The news comes form Nokia’s (yes you read that right) latest Threat Intelligence Report: IoT devices comprise over 30% percent of infected devices on mobile networks, up from 16.2 percent in 2019.
In first place, according to the research, Windows with an infection rate of 38.9 percent, with Android closing the rostrum with 26.6 percent.
The Finnish company, talking about this numbers, attributed the alarming rise to the usual culprits of poor cyber security practices on the one hand and increasingly cunning attacks by hackers on the other.
Going into slightly more detail, Nokia said the vulnerability of an IoT device depends on whether it is visible to hackers that use network scanners.
What 5G will bring to the threats table
Now, with 5G on the horizon and with the expected ushering of the new era of massive machine-type communication (mMTC), the problem could get a lot worse as the number of devices accessible directly from the Internet increases.
Furthermore, 5G networks by their very nature are potentially vulnerable, Nokia warned.
For instance, in a virtualised environment, compromised control applications “may wreak havoc on a large scale by erroneously or maliciously interacting with a central network controller,” Nokia said.
This has serious implications for 5G, given that we’re all supposed to be using it for everything in the not-too-distant future.

> _REQUIRED ACTION 1_:
Output the passage of the article on IoT infections that begins at the words "The news comes" and stops after "use network scanners.", reproducing it word for word.
> _REQUIRED ACTION 2_:
Carry the article on IoT infections and 5G forward from its final sentence, writing the part that comes next.

> _Saved entries_:

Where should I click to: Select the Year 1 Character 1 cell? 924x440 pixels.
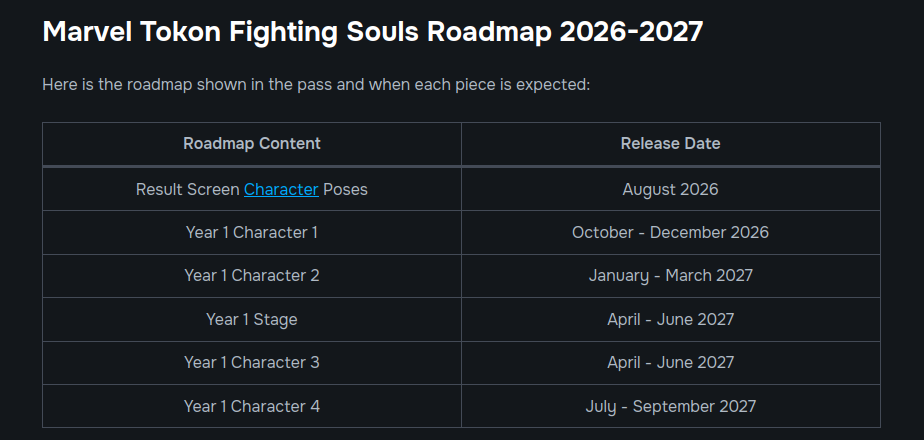(x=252, y=233)
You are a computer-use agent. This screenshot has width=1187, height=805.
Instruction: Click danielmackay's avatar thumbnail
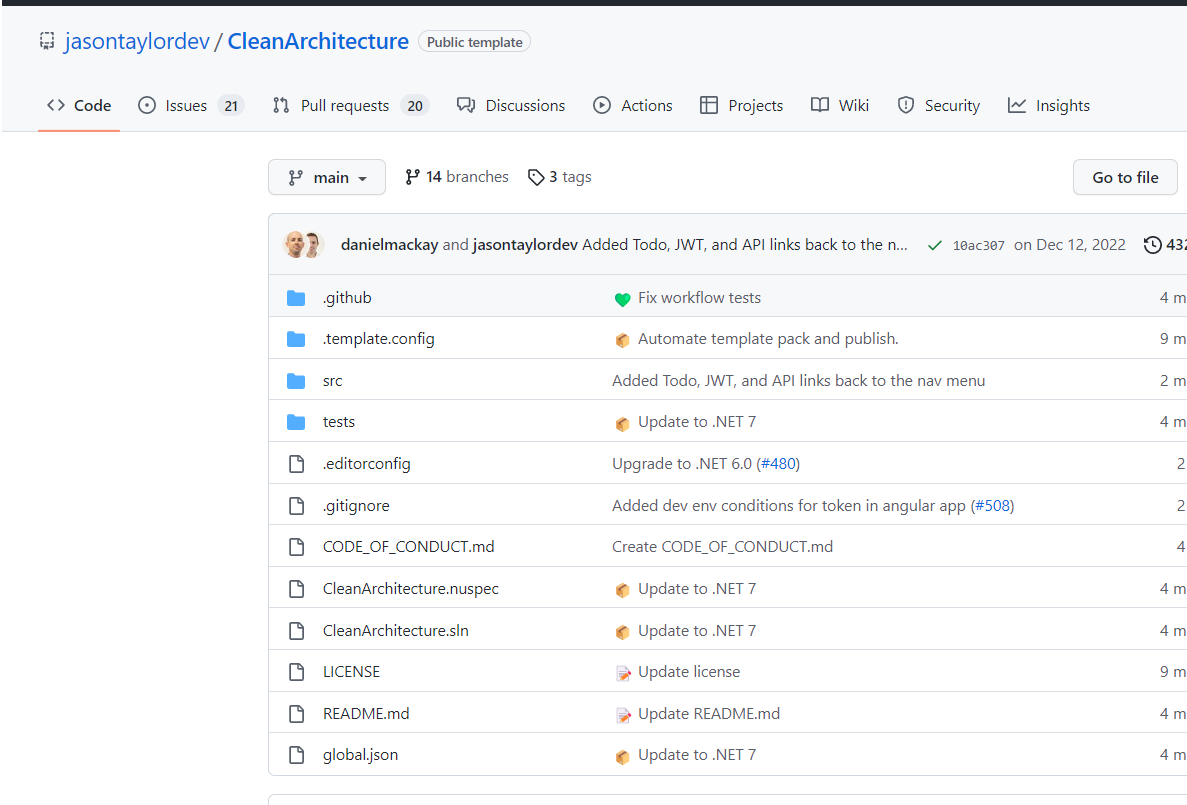pos(293,244)
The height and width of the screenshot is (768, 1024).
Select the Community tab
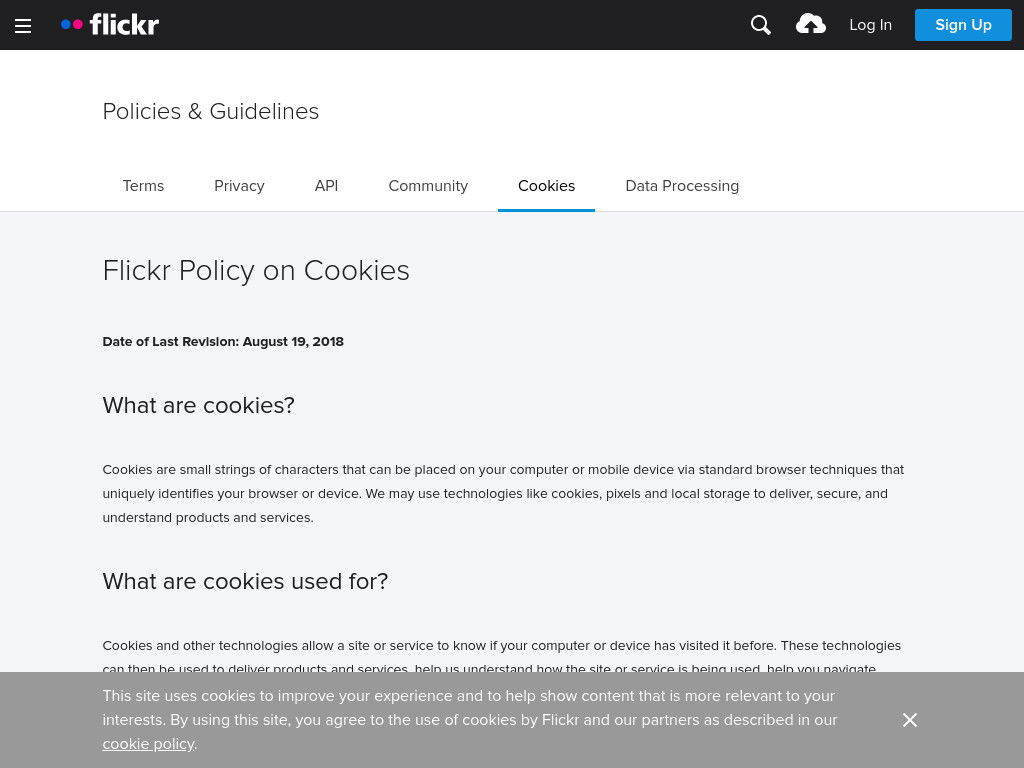pyautogui.click(x=428, y=186)
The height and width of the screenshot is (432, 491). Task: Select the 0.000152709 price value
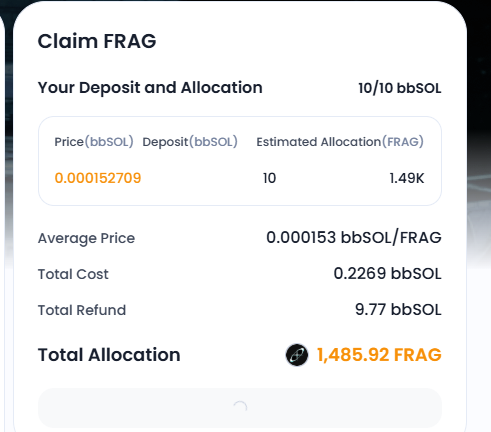[98, 178]
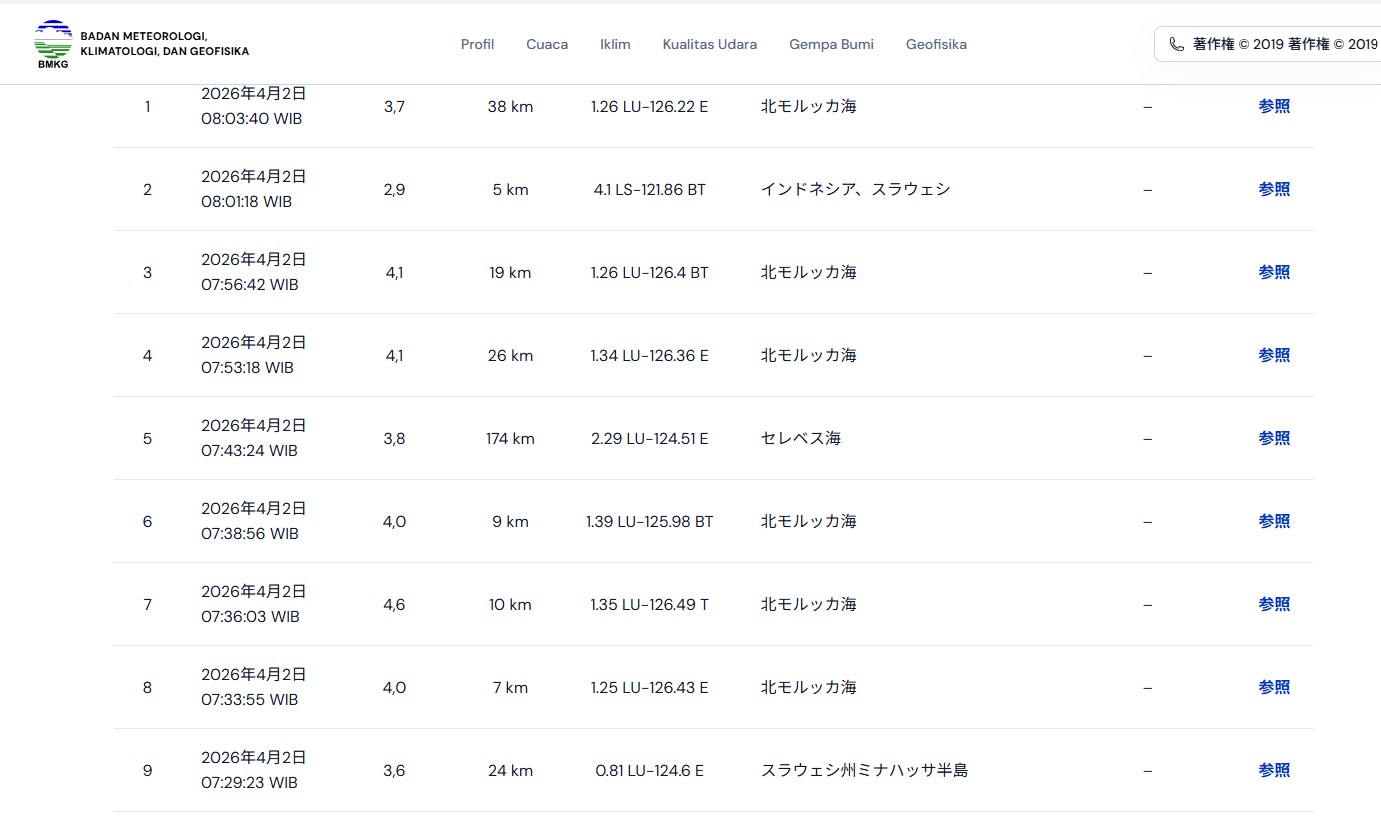Select the セレベス海 location cell
Viewport: 1381px width, 820px height.
click(800, 438)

> _ANSWER 1_:
The news comes form Nokia’s (yes you read that right) latest Threat Intelligence Report: IoT devices comprise over 30% percent of infected devices on mobile networks, up from 16.2 percent in 2019.
In first place, according to the research, Windows with an infection rate of 38.9 percent, with Android closing the rostrum with 26.6 percent.
The Finnish company, talking about this numbers, attributed the alarming rise to the usual culprits of poor cyber security practices on the one hand and increasingly cunning attacks by hackers on the other.
Going into slightly more detail, Nokia said the vulnerability of an IoT device depends on whether it is visible to hackers that use network scanners.

> _ANSWER 2_:
Other than IoT devices and the new exploitation possibility ushered with 5G, the pandemic also has provided the occasion for new and massive Phishing campaigns,
According to Nokia’s report, February and March saw a 30 percent spike in the average monthly mobile infection rate, as hackers capitalised on peoples’ thirst for information about the spread of Covid-19.
Examples include a trojan targeting Windows devices that masquerades as a map of coronavirus infections developed by John Hopkins University. Instead though it steals victims’ personal data. Nokia also found a similar one that installs ransomware on Android devices.
Arguably it also suggests an absence of coordination, and indeed competence, from some central governments in their coronavirus response that has left people desperate for information from wherever they can get it – but that’s a rant for another day.